* Work to be completed
Your task is to copy the lines of the data below from the line holding "Viewport: 364px width, 293px" through the line holding "You are a GUI", inclusive, exactly and with nothing added.
───── Study material ─────
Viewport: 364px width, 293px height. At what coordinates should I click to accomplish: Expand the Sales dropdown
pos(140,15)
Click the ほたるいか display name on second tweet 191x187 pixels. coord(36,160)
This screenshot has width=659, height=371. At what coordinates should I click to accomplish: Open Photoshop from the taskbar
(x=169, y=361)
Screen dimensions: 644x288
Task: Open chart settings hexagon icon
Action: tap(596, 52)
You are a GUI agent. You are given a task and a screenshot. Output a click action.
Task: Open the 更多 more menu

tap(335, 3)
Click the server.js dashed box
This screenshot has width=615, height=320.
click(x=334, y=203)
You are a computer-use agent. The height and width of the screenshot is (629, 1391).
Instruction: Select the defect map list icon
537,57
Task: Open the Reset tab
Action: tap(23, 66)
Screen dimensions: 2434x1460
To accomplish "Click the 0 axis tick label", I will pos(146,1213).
─────
───── Study material ─────
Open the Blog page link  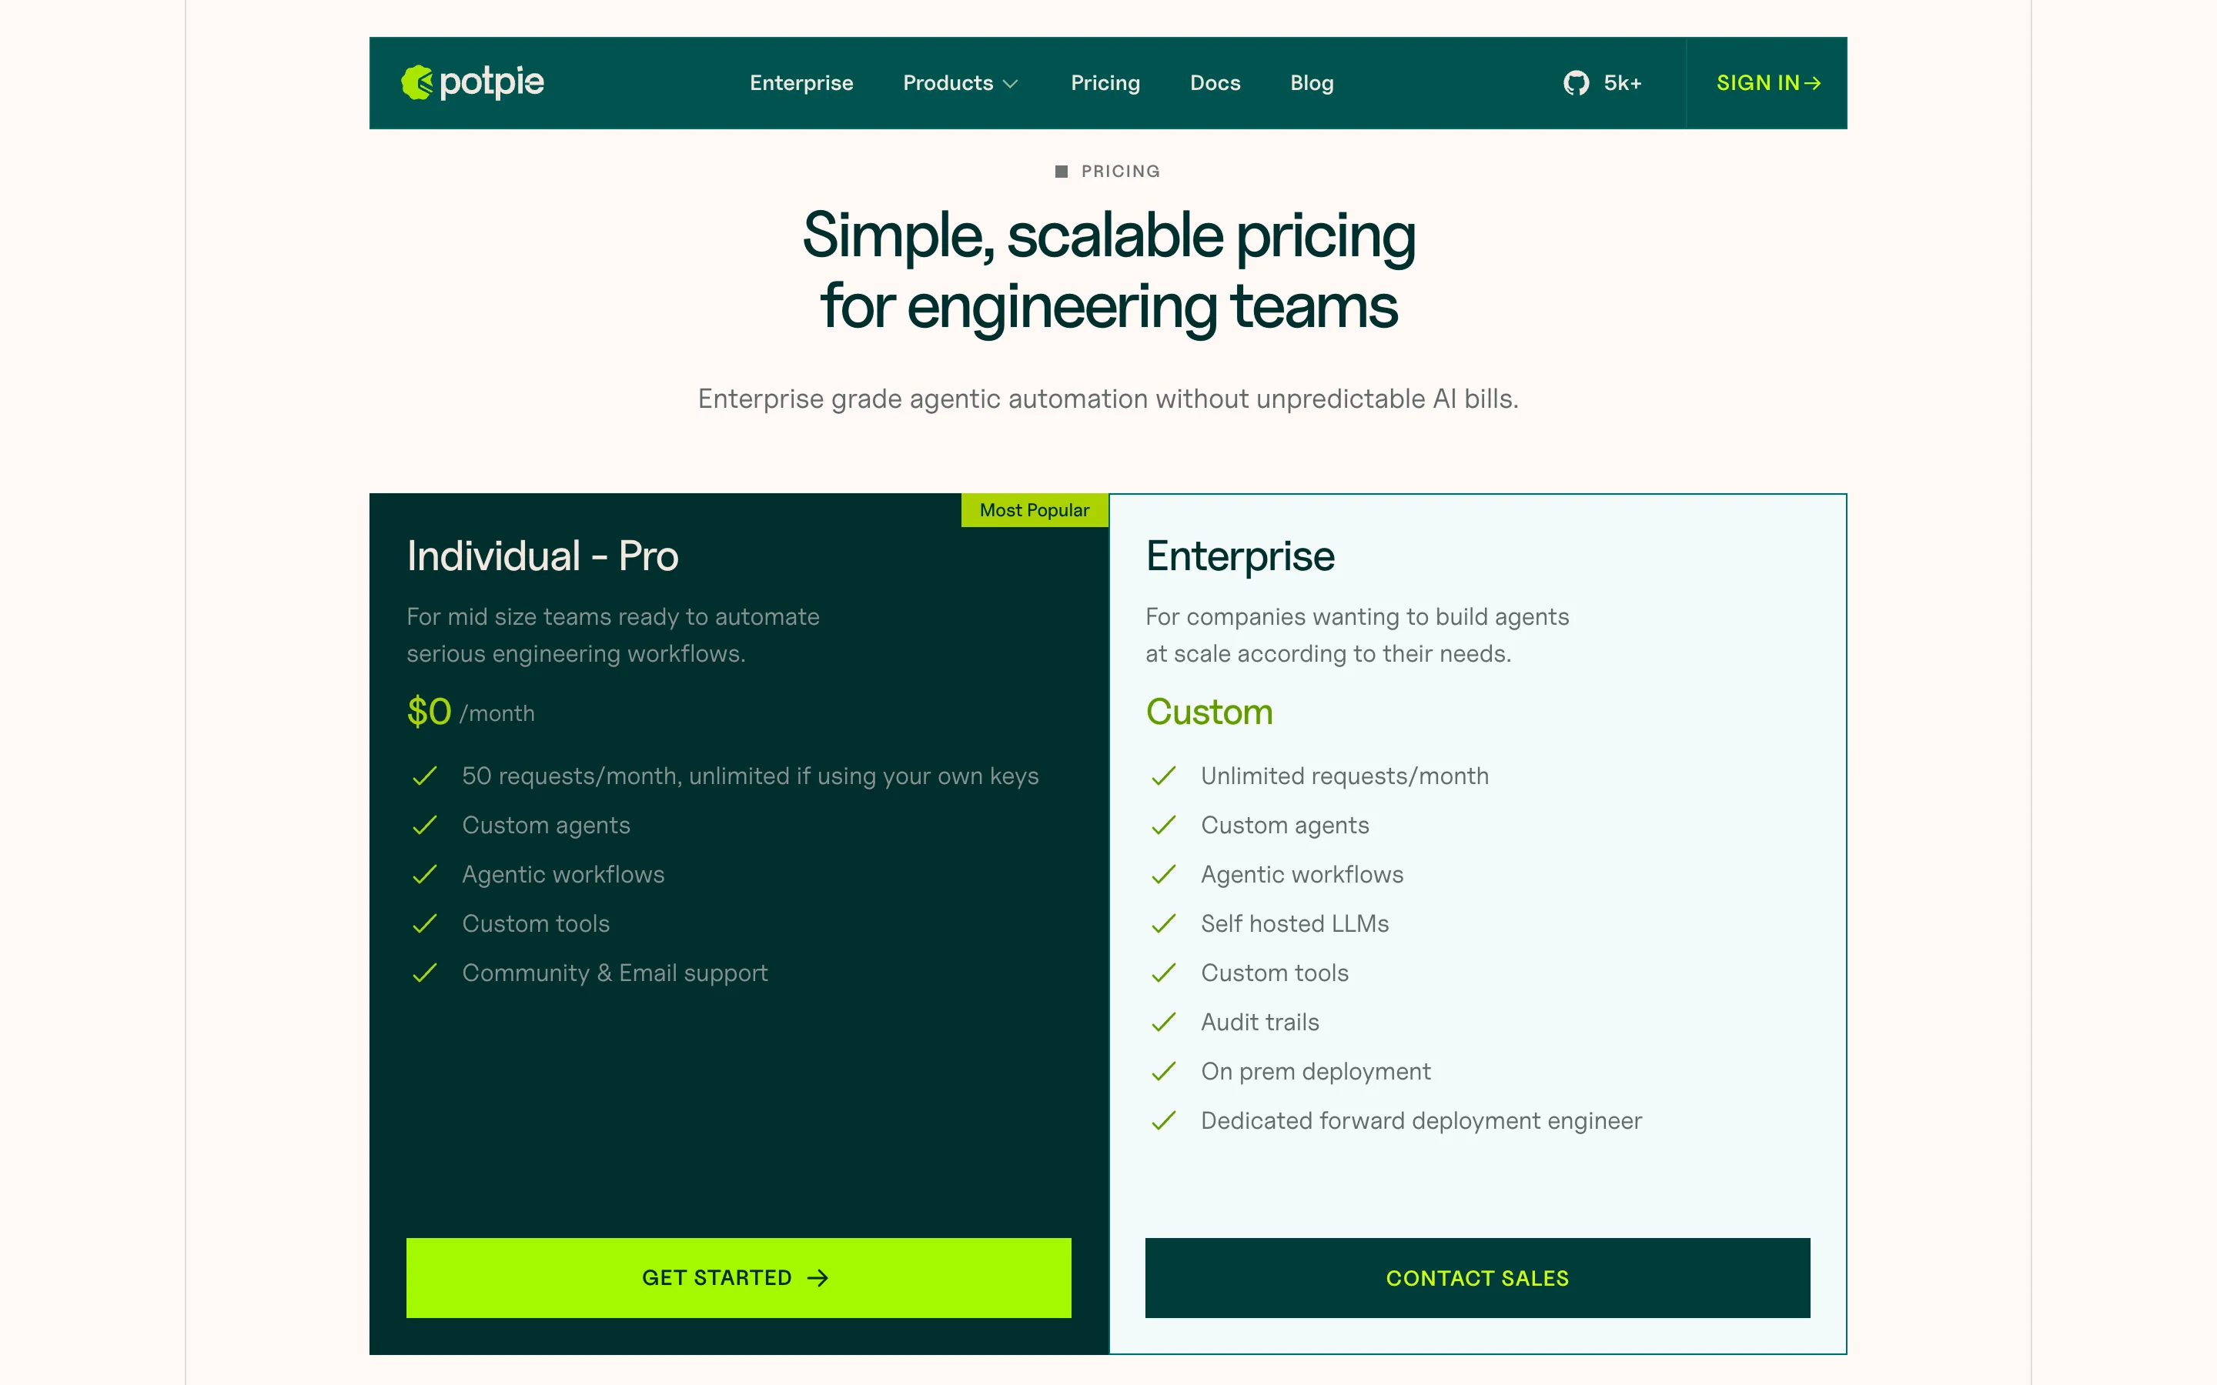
─────
───── Study material ─────
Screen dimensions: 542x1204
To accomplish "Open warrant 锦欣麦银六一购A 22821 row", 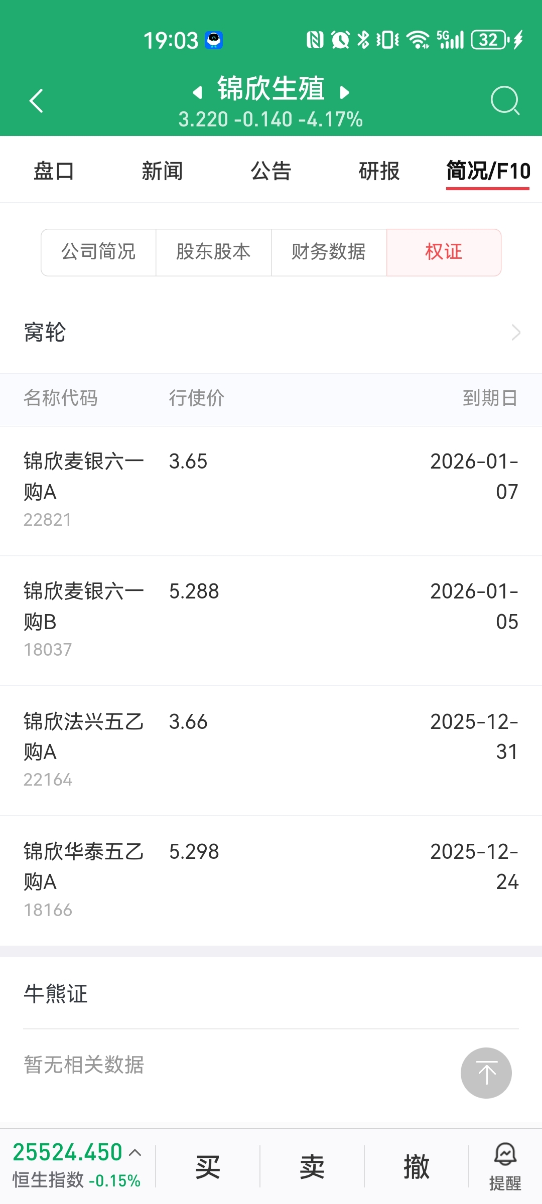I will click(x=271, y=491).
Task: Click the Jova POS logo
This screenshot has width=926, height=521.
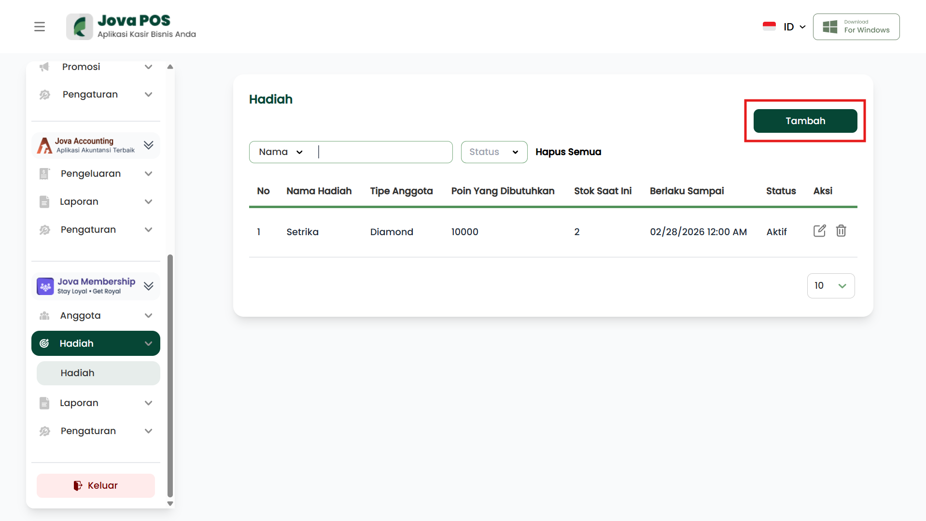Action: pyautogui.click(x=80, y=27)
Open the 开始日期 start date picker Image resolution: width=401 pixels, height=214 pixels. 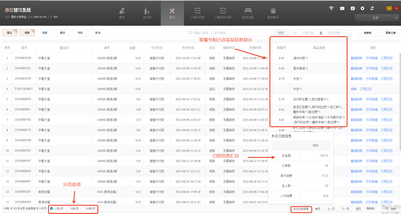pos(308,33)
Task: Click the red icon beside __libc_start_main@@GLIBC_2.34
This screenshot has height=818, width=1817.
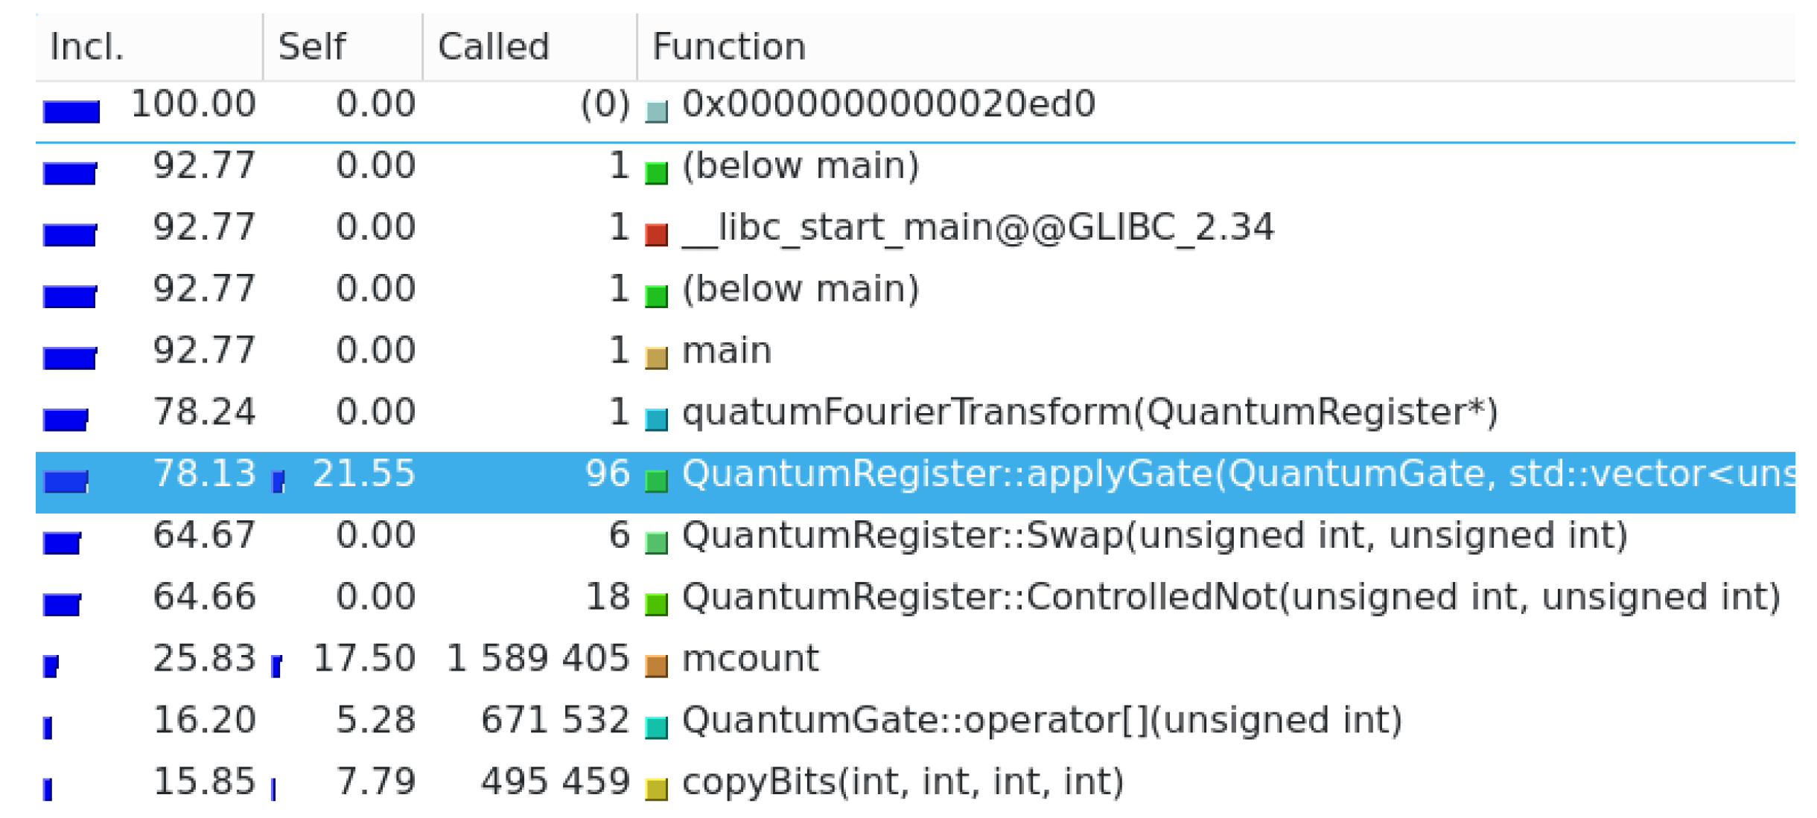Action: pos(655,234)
─────
* Answer area
Viewport: 364px width, 293px height. At what coordinates should I click to accomplish: Expand the Sales dropdown
pos(140,15)
Click the ほたるいか display name on second tweet 191x187 pixels. coord(36,160)
This screenshot has width=659, height=371. At what coordinates should I click to accomplish: Open Photoshop from the taskbar
(x=169, y=361)
Screen dimensions: 644x288
Task: Open chart settings hexagon icon
Action: tap(596, 52)
You are a GUI agent. You are given a task and a screenshot. Output a click action.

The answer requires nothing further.